** Assignment **
Take from the listing each line that has the string "text".

------------------------------------------------------------

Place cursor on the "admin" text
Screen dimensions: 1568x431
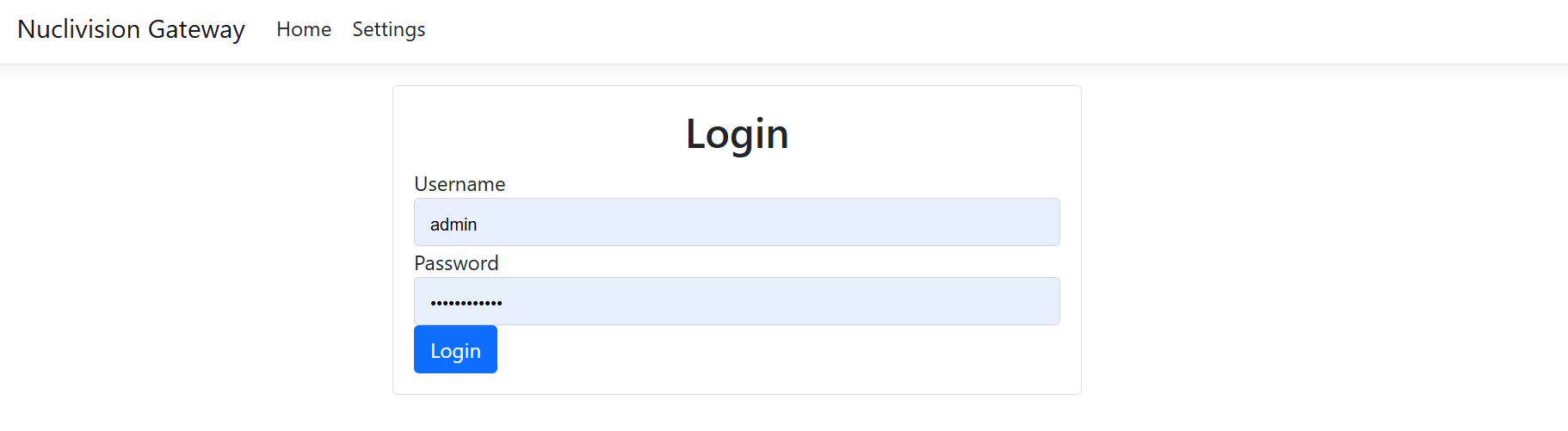click(454, 225)
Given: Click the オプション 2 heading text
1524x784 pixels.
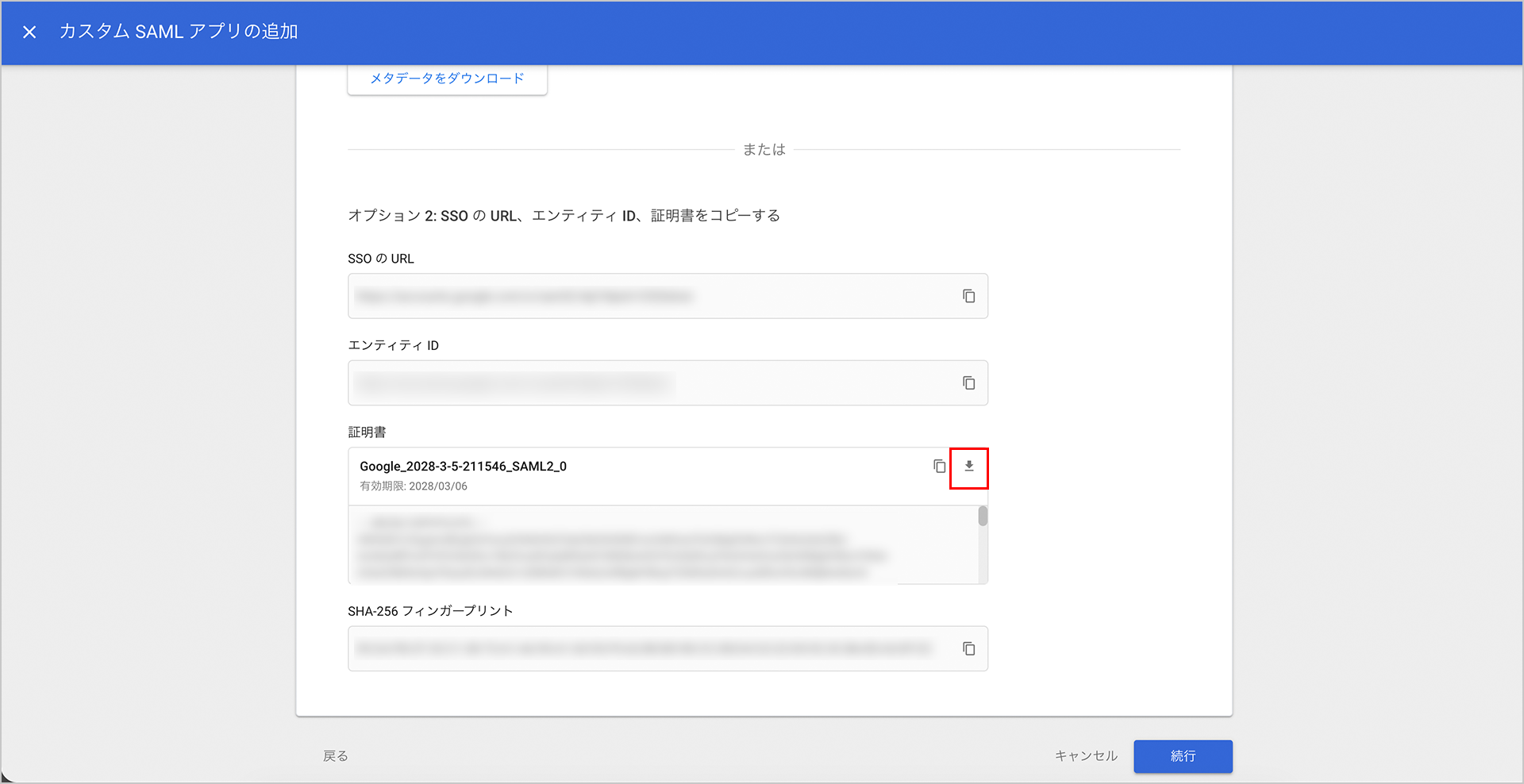Looking at the screenshot, I should click(x=564, y=216).
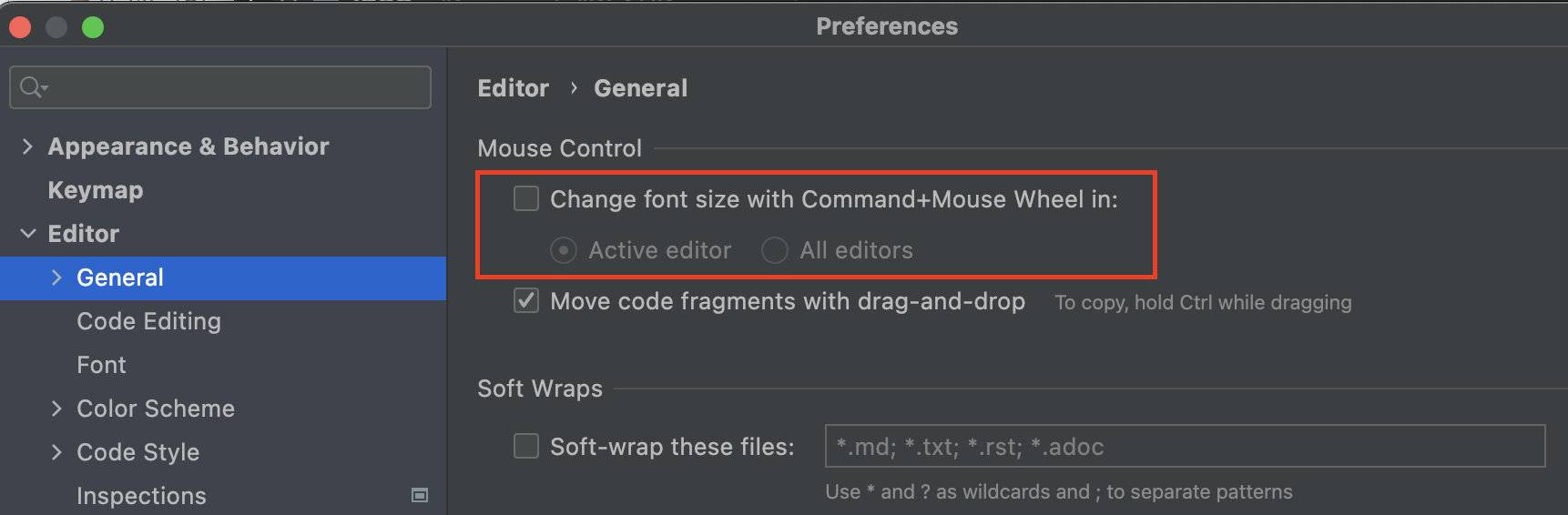Click the project-level settings icon beside Inspections
The height and width of the screenshot is (515, 1568).
tap(420, 495)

------------------------------------------------------------

** Result of this task **
Place cursor on the "admin" text
Given: Click the オプション 2 heading text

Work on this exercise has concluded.